L'adoption n'est pas une question de connexions : les 5 métriques qui prédisent vraiment le renouvellement

L'adoption n'est pas une question de connexions : les 5 métriques qui prédisent vraiment le renouvellement

La métrique que la plupart des vendors suivent est celle qui compte le moins

La métrique d'adoption la plus courante en B2B, c'est le nombre de connexions. C'est facile à mesurer, ça fait bien dans les dashboards, et c'est quasi inutile pour prédire le renouvellement.

Un utilisateur qui se connecte une fois par mois pour consulter un rapport n'est pas en train d'adopter le produit. Un utilisateur qui ne se connecte jamais mais qui consomme l'output du produit par email est en train d'adopter le produit.
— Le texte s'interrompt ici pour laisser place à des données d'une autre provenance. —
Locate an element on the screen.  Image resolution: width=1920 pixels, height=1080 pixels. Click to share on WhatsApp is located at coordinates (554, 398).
Un utilisateur qui se connecte tous les jours pour exécuter une tâche répétitive est peut-être en train d'adopter le produit, ou est peut-être enfermé dans un workflow qui sera la première chose qu'il automatisera dès qu'il en aura l'occasion. Les connexions ne disent pas lequel.

Le livre identifie cinq métriques d'adoption qui prédisent vraiment le renouvellement. Elles ne sont pas difficiles à mesurer. Elles sont difficiles à regarder, parce qu'elles forcent le vendor à affronter l'écart entre l'expérience du client et le narratif du vendor.

Les cinq métriques

La première métrique, c'est le pourcentage d'utilisateurs actifs parmi les utilisateurs provisionnés. Les utilisateurs provisionnés sont les personnes qui ont accès. Les utilisateurs actifs sont les personnes qui ont effectué un workflow principal dans les 30 derniers jours. L'écart entre les deux, c'est l'écart entre l'intention du client et la réalité du client. Si seulement 20 % des utilisateurs provisionnés sont actifs, le renouvellement est à risque, peu importe ce que le chef de projet dit de la satisfaction.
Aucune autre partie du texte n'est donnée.